**Kaynak**
--------------------

Mikonos’ta öğle yemeği saat 20.00 sularında yeniyor. Ardından uyku vakti. Akşam yemeği ise güneşin doğuşundan üç dört saat önce yeniyor. Ardından eğlence... Güneşin doğuşu, ne libidoyu ne de alkolü etkiliyor.
Mick Jagger, "toparlamak kaydıyla arada bir dağıtabilirsin" sözünü söylerken herhalde Mikonos adasını ya bilmiyordu ya da istisna sayıyordu.
Atina sosyetesinin ünlü simalarından Yunanlı dostlarımızın davetlisi olarak 20 yıl sonra ziyaret ettiğimiz Mikonos’ta gezdiğimiz yerler ve gördüklerimiz, bu diyarın Yunanistan’ın başka hiçbir adasına benzemediği ve sözgelimi İbiza ya da St. Tropez gibi "uluslararası pasaport" sahibi olduğunu teyit etti.

--------------------

Lütfen yukarıdaki Mikonos yazısını hiçbir değişiklik yapmadan baştan sona yazdırın.

**Kayıtlı veriler**
--------------------

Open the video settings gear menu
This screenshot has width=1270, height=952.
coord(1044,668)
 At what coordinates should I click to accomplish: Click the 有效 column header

--------------------

**Görevin sonucu**
Mikonos’ta öğle yemeği saat 20.00 sularında yeniyor. Ardından uyku vakti. Akşam yemeği ise güneşin doğuşundan üç dört saat önce yeniyor. Ardından eğlence... Güneşin doğuşu, ne libidoyu ne de alkolü etkiliyor.
Mick Jagger, "toparlamak kaydıyla arada bir dağıtabilirsin" sözünü söylerken herhalde Mikonos adasını ya bilmiyordu ya da istisna sayıyordu.
Atina sosyetesinin ünlü simalarından Yunanlı dostlarımızın davetlisi olarak 20 yıl sonra ziyaret ettiğimiz Mikonos’ta gezdiğimiz yerler ve gördüklerimiz, bu diyarın Yunanistan’ın başka hiçbir adasına benzemediği ve sözgelimi İbiza ya da St. Tropez gibi "uluslararası pasaport" sahibi olduğunu teyit etti.